— begin SOURCE TEXT —

By Friedrich Seiltgen

As a young boy I was fascinated by airplanes and spaceships. I built all the models and watched the Apollo and Skylab programs. I still enjoy these things, and later I added firearms to the list. So, what could be better than planes and guns together?! Perhaps the best example of this are the gunships of the U.S.A.F.

Birth of the Gunships
The first use of a side firing aircraft can be traced back to 1927 when Army Air Corps 1st Lt. Fred Nelson mounted a Browning .30 caliber machine gun to the left wing of a DH-4 biplane while stationed at Brooks Field, Texas. Nelson used a crude sight mounted on the strut while flying in a pylon turn to direct fire onto a single target. Nelson was successful, but his idea was rejected because of lack of vision by the usual suspects.

The AC-47 Gunship
The AC-47 was the first of the U.S.A.F. gunships. It was equipped with three SUU-11 gun pods that contained General Electric miniguns. With a fire rate of 6,000 rounds a minute, the barrels had to be cooled by the airstream while in flight. A gunsight from an A-1 Skyraider, 45 flares, and 24,000 rounds of ammunition!

U.S.A.F. Captain Ronald W. Terry would be a major figure in the Gunship Program. While many people were involved, Terry perhaps got the most recognition as he was the “closer” on the deal! In 1964, Terry started testing the gunship concept at Edwards AFB base with a C-131 named “Terry and the Pirates,” after the popular cartoon. Terry decided to take the concept to the top. He met with Air Force legend and Chief of Staff General Curtis E. LeMay. Terry’s timing was great as LeMay was a bit angered; he’d just finished a meeting and was told about enemy successes in breaching air bases in Vietnam as U.S.A.F. fighter aircraft had virtually no nighttime attack capability. Terry made his pitch, and of course most of the yes men surrounding LeMay didn’t like the idea. LeMay gave the go ahead anyway, and Terry and the Pirates were on their way to Vietnam!

— end SOURCE TEXT —
— begin ENTRIES —

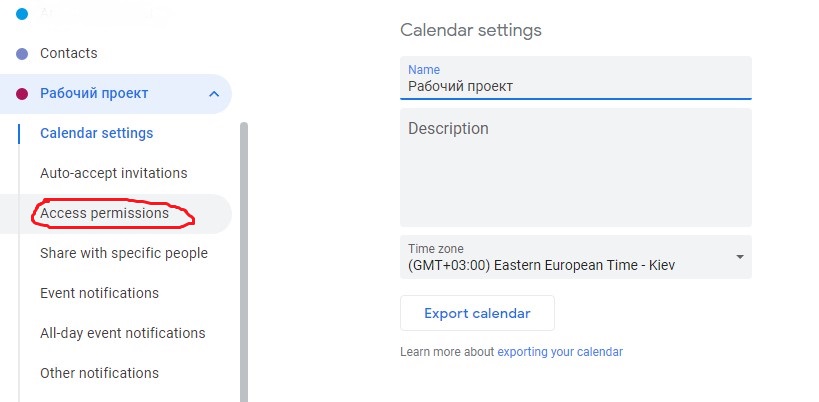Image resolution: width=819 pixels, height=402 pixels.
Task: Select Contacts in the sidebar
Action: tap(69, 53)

— end ENTRIES —
— begin ENTRIES —

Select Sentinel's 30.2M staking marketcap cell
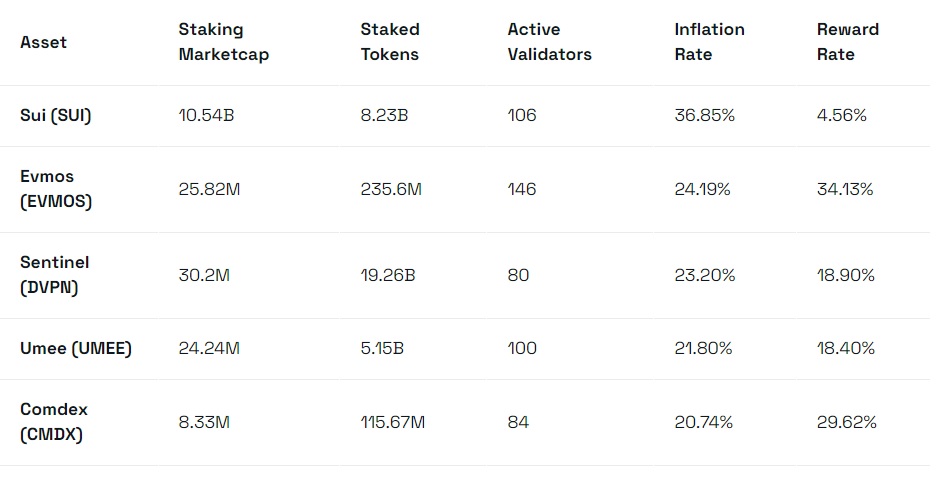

— end ENTRIES —
— begin ENTRIES —

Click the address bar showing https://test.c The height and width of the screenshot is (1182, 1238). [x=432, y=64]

— end ENTRIES —

SET TASKS |
**a.** In the gunship text, repeat the passage from "As a young boy" up to and including "gunships of the U.S.A.F.".
**b.** According to the gunship text, what name did Ronald W. Terry give the C-131 he used to test the gunship concept at Edwards AFB?

FINAL RESULTS |
**a.**
As a young boy I was fascinated by airplanes and spaceships. I built all the models and watched the Apollo and Skylab programs. I still enjoy these things, and later I added firearms to the list. So, what could be better than planes and guns together?! Perhaps the best example of this are the gunships of the U.S.A.F.

**b.** "Terry and the Pirates"